Financial Statement Assertions 2506

  • Based on what i have read, in accordance with PCAOB, the 5 financial assertions are as follows:
    existence or occurence
    valuation and allocation
    rights and obligations
    presentation and disclosure
    so may i know which broad assertions do accuracy and cut-off fit in?
    my gut feel:
    accuracy => valuation
    cut-off => presentation and disclosure
    any comments? thank you…

  • Cut-off I would see as being, principally, completeness (i.e. you are looking at completeness of sales, accruals, etc.) and partially about existence.
    Accuracy - it really depends.

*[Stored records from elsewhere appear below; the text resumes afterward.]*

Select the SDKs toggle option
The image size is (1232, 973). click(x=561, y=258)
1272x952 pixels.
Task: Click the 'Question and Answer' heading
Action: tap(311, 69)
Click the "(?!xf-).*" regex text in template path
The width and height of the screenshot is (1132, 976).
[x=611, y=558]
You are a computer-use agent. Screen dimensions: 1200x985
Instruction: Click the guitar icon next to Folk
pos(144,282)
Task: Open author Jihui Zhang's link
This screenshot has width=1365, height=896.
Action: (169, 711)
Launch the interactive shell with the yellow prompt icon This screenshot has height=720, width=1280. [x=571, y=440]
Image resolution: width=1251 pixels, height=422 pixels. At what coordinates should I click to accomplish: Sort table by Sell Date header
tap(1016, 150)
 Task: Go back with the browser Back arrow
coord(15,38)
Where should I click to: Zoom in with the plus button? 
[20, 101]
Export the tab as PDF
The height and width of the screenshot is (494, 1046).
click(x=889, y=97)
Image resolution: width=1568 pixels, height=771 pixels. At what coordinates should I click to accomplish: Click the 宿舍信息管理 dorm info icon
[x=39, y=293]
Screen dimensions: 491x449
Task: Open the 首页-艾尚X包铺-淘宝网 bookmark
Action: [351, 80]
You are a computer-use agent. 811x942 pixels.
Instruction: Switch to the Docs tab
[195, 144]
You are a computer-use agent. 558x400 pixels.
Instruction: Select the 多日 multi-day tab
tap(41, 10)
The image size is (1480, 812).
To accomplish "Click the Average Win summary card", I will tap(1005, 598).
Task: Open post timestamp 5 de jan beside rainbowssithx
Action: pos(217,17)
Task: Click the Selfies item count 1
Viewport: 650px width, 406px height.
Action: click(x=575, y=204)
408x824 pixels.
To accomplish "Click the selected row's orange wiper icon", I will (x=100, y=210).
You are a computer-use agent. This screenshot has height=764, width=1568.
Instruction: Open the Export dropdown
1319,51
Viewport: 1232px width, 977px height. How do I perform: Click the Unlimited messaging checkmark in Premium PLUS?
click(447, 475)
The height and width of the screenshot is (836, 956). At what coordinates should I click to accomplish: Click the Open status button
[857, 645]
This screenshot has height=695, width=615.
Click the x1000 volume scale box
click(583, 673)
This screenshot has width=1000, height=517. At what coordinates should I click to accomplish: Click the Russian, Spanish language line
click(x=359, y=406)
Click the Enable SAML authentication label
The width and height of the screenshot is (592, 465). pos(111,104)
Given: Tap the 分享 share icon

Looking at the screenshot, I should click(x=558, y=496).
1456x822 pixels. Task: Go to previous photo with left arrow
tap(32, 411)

If you are thinking of the assertion that KPMG use then I see that being principally valuation and to a lesser extent completeness and existence. We have this assertion in our approach and I have never liked it, and I never found KPMG to be able to articulate it that well.

  • In our models cut-off sits with completeness. This is where PWC had it and KPMG didn’t have it at all. This is because you are ensuring you capture everything for the financial year in question.
    Accuracy sits for us as a completely separate assertion. Both KPMG and PWC have them separately. We have looked at it with the view that accuracy relates to the accurate capture of payments and receipts into the accounts whereas valuation is a balance sheet matter where the value of something may not equal what you paid for it.
    In fact, in very simplistic terms, the audit teams I have worked with have viewed completeness, existence and accuracy as P-and-L (if I am allowed to use that term.), valuation, ownership, rights and obligations as BS and presentation and disclosure as year end.
    Interpretation does, however, seem very much down to your local external audit team and the definition they apply to each assertion.